这就是为什么他如此愿意握住每一只手,回答关于维克托·文班亚马 (Victor Wembanyama)、斯蒂芬·卡斯尔 (Stephon Castle) 和德文·瓦塞尔 (Devin Vassell) 的每一个问题。这就是为什么他不担心太多的炒作会让这支年轻球队头脑发热。这就是为什么,在休息日的中城被几个人认出来时,他感到的不是厌烦,而是感激。
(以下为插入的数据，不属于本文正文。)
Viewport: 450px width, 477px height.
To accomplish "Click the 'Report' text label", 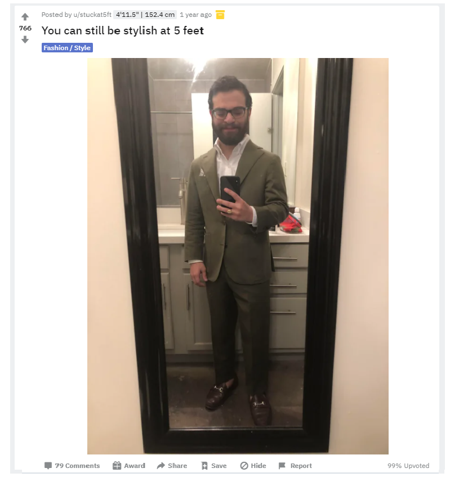I will coord(301,465).
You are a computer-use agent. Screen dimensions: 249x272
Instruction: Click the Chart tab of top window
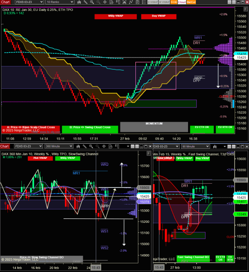point(5,2)
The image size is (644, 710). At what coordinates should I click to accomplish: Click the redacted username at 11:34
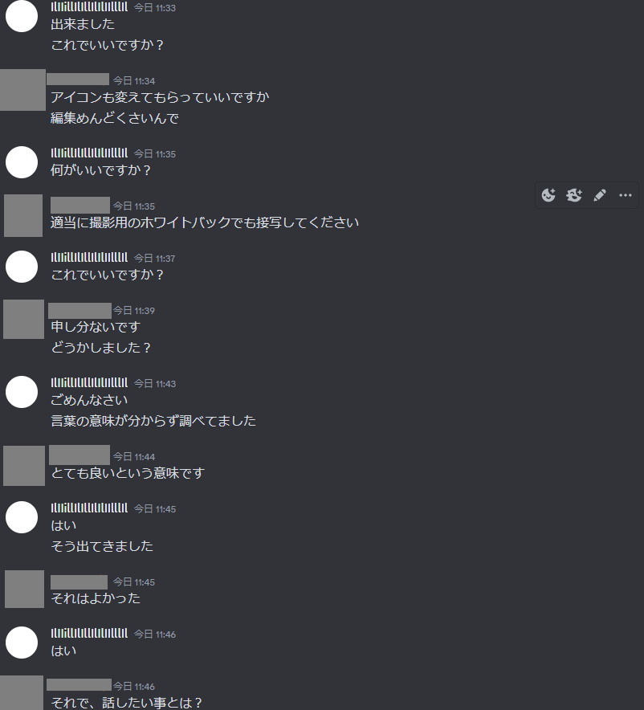(78, 80)

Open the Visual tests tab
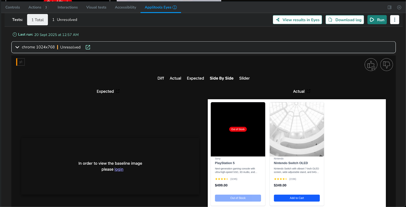(96, 7)
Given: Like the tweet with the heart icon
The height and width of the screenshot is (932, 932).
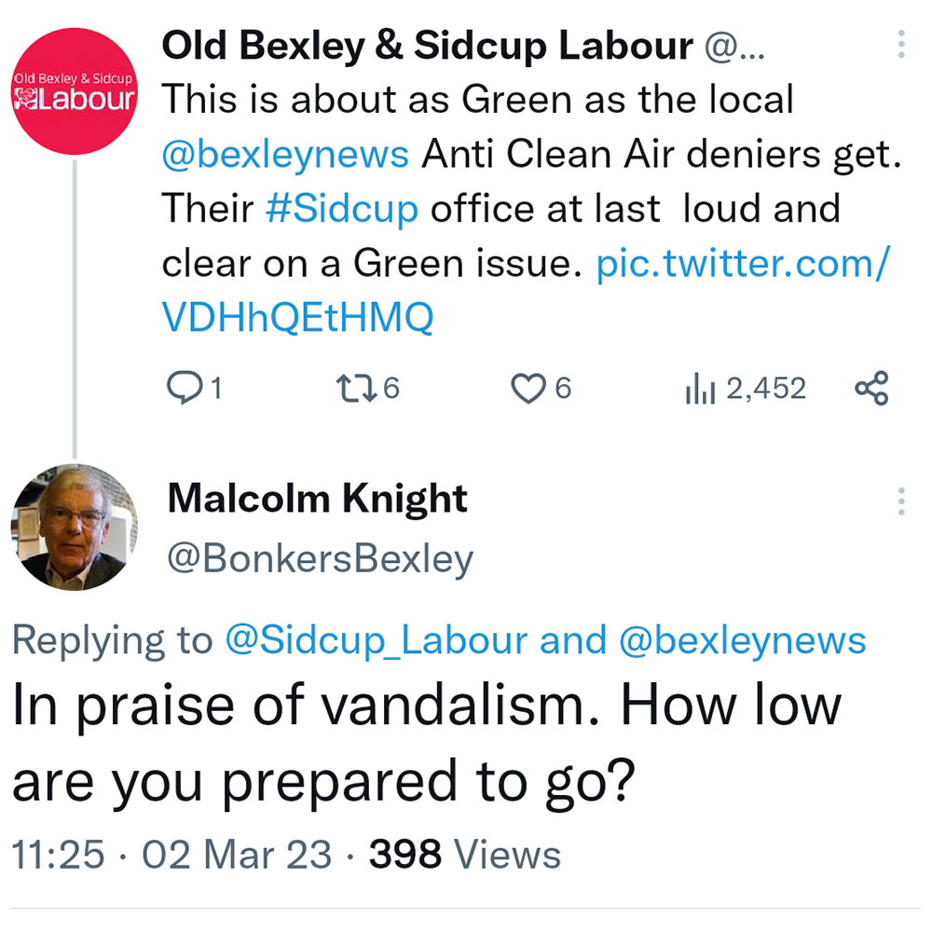Looking at the screenshot, I should click(529, 389).
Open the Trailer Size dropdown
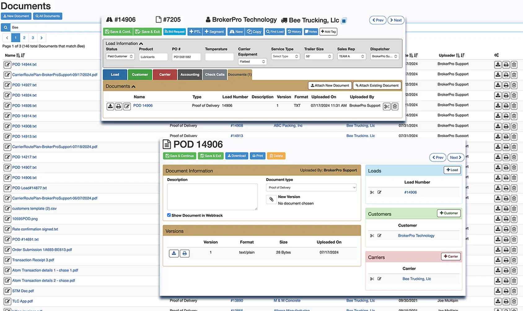Image resolution: width=523 pixels, height=311 pixels. [x=318, y=56]
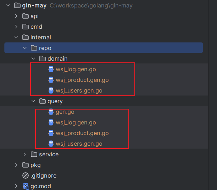This screenshot has height=190, width=217.
Task: Collapse the internal folder chevron
Action: pyautogui.click(x=16, y=37)
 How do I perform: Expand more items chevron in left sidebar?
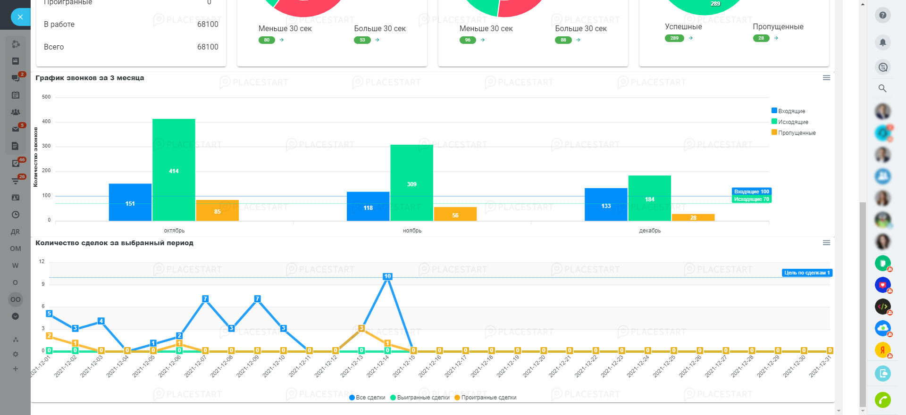(16, 316)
约翰逊不想听起来像是在说陈词滥调,但有些真理之所以成为陈词滥调是有原因的。

“无论成功伴随着什么,”约翰逊说,“我都会接受。”

就世界范围的知名度而言,他要赶上波波维奇还有很长的路要走。例如,本周末还没有纽约记者连珠炮似地向他询问国际事务。如果约翰逊的前任仍然在任,考虑到当天的头条新闻,周六马刺队的训练可能会由 CNN 来报道。

然而,就体育明星效应和互联网热度而言,如今很少有球队能与他们匹敌。马刺队可能位于联盟最小的市场之一,他们在21世纪20年代可能还未在季后赛中亮相,但每一位评论员都对这支已经取得11连胜的球队发表着辛辣的见解。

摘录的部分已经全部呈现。